■ Problem requirements
Render the stretch of lines from the one containing "The width and height of the screenshot is (640, 905)." through the end of the records as a numbered list, omitting blank lines.

■ Given records
=====

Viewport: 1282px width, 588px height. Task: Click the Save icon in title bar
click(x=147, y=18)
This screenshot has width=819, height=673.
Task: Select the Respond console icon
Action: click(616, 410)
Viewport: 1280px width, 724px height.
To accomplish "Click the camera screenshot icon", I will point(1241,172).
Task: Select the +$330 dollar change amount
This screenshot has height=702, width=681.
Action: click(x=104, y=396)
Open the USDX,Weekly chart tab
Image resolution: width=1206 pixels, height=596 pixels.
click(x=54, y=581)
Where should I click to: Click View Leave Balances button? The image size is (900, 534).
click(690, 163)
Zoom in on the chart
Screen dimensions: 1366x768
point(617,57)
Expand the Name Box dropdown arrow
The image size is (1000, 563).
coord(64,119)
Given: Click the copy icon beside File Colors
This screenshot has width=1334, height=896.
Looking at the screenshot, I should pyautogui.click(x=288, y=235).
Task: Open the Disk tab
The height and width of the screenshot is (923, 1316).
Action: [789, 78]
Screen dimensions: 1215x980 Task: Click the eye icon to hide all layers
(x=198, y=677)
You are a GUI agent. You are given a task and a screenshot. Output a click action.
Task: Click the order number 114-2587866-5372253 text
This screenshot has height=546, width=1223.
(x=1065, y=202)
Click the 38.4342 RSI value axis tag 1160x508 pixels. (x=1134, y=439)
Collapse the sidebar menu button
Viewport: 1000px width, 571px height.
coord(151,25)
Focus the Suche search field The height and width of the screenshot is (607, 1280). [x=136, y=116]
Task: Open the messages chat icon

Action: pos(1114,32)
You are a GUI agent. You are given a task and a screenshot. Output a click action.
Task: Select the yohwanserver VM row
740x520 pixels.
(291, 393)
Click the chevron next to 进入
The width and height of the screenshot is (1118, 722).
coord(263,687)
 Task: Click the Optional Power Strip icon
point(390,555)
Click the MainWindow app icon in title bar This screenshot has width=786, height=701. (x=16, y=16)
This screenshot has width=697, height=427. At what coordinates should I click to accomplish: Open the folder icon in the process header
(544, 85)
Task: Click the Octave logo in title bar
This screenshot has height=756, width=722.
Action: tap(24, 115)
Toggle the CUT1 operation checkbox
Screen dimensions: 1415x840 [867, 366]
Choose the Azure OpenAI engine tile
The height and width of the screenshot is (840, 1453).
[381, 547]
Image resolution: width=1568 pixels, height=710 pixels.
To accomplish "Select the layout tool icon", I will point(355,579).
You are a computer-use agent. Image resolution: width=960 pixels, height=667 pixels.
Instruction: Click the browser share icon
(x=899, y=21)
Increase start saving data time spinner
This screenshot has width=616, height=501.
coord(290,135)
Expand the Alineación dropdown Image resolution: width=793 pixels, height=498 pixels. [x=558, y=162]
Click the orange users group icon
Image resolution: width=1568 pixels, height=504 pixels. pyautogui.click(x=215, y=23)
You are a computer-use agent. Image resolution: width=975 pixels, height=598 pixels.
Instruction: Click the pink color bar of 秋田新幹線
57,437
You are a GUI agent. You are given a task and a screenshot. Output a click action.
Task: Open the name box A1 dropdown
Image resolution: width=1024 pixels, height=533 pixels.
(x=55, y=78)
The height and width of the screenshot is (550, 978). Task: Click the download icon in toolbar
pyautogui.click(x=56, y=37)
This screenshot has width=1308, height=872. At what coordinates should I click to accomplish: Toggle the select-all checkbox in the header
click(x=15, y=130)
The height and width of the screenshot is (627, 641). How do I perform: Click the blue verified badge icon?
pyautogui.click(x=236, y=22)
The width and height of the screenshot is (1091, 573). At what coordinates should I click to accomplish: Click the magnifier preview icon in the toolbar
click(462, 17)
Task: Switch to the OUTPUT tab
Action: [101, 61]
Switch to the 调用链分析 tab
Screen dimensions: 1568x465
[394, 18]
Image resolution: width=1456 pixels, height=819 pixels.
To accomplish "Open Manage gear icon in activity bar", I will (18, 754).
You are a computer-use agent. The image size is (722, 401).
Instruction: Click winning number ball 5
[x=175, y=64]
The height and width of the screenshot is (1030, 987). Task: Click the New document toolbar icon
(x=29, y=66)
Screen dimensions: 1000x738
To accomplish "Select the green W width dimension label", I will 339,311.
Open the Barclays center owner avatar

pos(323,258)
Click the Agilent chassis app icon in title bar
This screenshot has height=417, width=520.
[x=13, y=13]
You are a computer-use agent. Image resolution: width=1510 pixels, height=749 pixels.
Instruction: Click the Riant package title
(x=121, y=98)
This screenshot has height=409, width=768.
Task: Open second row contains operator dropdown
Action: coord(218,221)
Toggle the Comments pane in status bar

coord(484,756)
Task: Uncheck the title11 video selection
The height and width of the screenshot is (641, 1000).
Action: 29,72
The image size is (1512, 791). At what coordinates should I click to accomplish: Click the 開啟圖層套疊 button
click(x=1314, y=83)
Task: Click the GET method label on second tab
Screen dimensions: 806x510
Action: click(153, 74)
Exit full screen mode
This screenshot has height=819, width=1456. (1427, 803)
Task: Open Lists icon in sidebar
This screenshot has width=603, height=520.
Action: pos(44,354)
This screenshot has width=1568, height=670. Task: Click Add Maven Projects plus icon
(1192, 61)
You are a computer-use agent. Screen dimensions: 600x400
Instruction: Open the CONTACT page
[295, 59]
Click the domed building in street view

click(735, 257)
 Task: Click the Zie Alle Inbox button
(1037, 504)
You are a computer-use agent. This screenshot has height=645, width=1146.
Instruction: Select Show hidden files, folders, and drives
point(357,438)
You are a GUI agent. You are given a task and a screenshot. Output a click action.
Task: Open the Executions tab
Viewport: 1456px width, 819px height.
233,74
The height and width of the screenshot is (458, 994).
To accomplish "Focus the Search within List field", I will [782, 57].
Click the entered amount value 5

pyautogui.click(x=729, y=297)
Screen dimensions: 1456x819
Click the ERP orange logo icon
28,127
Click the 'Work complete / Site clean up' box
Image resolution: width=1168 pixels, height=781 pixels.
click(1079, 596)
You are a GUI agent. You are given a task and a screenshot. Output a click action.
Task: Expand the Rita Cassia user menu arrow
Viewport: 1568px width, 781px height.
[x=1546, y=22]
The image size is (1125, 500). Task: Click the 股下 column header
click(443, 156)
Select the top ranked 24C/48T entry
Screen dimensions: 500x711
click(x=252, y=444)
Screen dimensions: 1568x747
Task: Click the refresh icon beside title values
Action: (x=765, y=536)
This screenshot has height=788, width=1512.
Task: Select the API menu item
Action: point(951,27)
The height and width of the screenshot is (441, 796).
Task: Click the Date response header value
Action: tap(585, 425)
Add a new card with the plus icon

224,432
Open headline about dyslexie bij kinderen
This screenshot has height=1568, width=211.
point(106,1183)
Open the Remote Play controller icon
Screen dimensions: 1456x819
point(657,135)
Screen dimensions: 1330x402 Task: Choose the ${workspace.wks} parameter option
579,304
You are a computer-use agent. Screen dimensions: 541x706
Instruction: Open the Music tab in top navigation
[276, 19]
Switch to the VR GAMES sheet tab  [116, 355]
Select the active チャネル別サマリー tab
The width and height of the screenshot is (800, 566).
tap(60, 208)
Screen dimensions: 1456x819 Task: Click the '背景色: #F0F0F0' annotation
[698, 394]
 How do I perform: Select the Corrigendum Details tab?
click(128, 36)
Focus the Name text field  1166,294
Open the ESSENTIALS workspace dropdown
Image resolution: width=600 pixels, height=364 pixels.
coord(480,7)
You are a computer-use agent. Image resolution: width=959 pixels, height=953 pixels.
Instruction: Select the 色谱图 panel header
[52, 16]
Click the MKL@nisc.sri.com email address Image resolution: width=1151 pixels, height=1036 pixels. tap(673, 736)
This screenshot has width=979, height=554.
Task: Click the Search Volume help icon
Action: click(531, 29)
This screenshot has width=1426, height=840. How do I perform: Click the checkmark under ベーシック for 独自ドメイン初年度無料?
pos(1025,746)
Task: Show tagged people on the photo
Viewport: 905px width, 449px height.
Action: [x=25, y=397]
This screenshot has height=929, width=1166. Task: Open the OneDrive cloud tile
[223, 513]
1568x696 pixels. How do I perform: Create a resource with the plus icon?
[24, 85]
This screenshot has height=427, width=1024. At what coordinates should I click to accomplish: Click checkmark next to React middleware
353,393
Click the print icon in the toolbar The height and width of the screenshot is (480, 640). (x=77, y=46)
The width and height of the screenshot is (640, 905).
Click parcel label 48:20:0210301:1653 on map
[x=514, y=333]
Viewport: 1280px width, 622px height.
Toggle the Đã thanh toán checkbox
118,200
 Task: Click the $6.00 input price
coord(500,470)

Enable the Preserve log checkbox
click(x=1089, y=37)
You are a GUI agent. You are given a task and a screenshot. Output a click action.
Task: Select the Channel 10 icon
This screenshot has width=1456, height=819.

=====

■ Exercise answer
1. The width and height of the screenshot is (640, 905).
2. Click parcel label 48:20:0210301:1653 on map
3. [x=514, y=333]
4. Viewport: 1280px width, 622px height.
5. Toggle the Đã thanh toán checkbox
6. 118,200
7.  Task: Click the $6.00 input price
8. coord(500,470)
9. Enable the Preserve log checkbox
10. click(x=1089, y=37)
11. You are a GUI agent. You are given a task and a screenshot. Output a click action.
12. Task: Select the Channel 10 icon
13. This screenshot has width=1456, height=819.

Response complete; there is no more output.